Katie’s wand is slim but sturdy, made from beech wood with jet lignite bands at irregular intervals. A groove separates the handle from the body of the wand, and it tapers down to a cleanly finished flat end.

“Can I see your wand?” Katie asks. It’s not an unusual question, and not a hundred years ago, had been part of the standard magician’s greeting. One could tell a lot about a person by their wands - humans predominantly wielded wood wands, many of them partnered with magical minerals, like Katie’s. Altean wands were almost constantly crystal triads, the wand core being one crystal, the body of the wand another, and an accent crystal married in at the end.

Keith hesitates, Katie’s wand balanced on his palm. It feels warm, curious, and he can feel his own wand on his arm sheath, passively cautious and waiting.

“Sure.” He says, and calls his wand into his hand before passing it and Katie’s back over.

.x.

Katie sees the hesitation on Keith’s face a moment before he draws out his own wand, and whatever she might have said about not having to be nervous vanishes when he presents it to her.

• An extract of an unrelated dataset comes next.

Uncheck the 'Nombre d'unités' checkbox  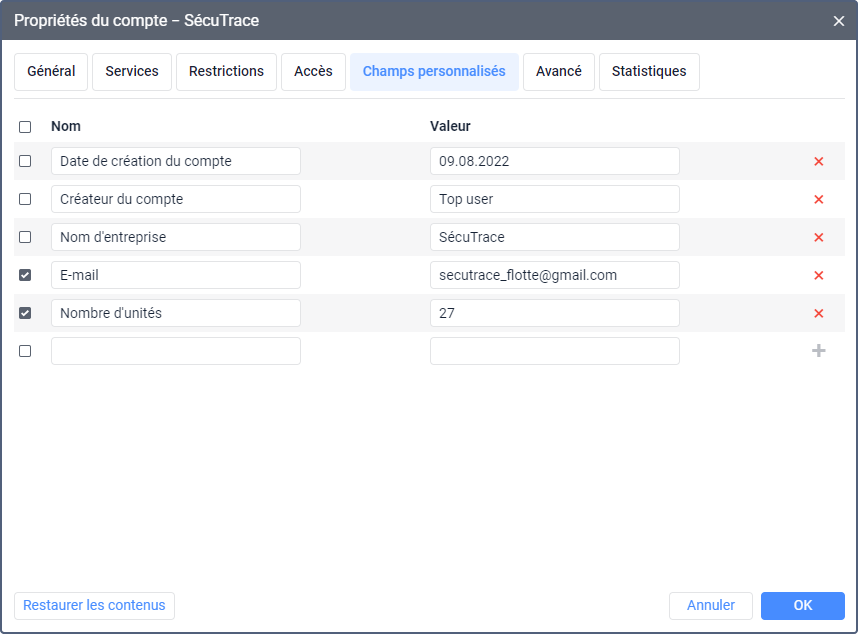click(x=25, y=313)
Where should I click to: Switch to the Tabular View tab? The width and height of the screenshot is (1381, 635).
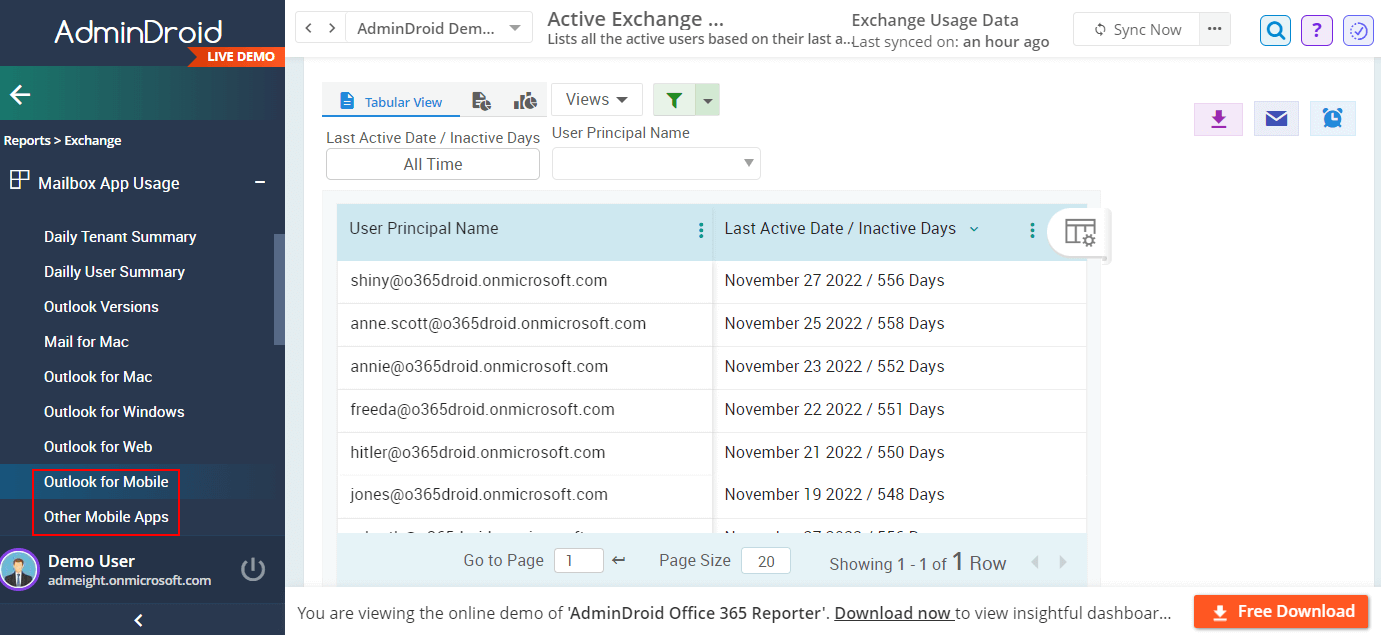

Smooth in the palm of her hand and dull in the light, Katie gazes intently at the pale wand. It’s long, as long as her forearm, and looks like it’s made of a splice of two different pale woods, almost identical in hue. It ends in a point almost sharp enough to be a weapon by itself, and it’s only once she’s spun it around to look at the handle more closely that she sees the tiny pockmarks in the material, the way it branches into two lobes.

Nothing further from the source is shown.